__DATA SUPPLIED__:
☆ ☆ ☆ ☆ ☆

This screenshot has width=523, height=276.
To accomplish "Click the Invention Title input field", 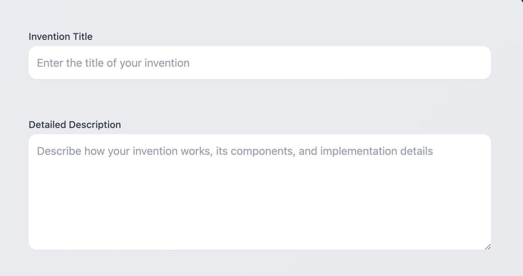I will (x=260, y=63).
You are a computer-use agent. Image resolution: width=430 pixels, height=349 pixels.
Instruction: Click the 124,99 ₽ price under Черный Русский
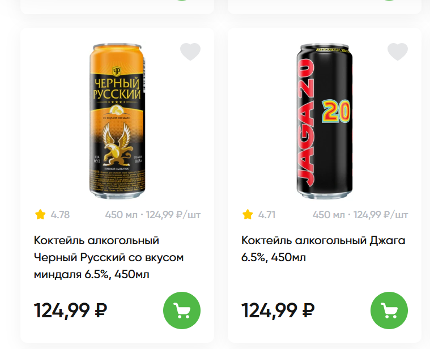(71, 310)
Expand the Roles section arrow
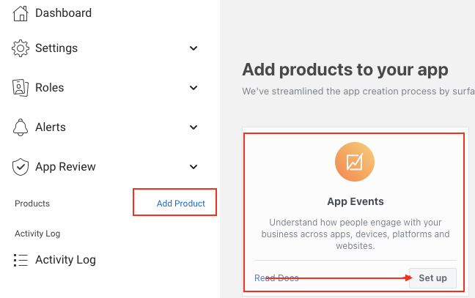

☆ ☆ ☆ ☆ ☆

__WHAT YOU HAVE TO DO__: Review the preceding data and report every line that includes the string "height".

__EXERCISE RESPONSE__:
This screenshot has width=523, height=276.
You are a computer-use agent. Image resolution: width=430 pixels, height=349 pixels.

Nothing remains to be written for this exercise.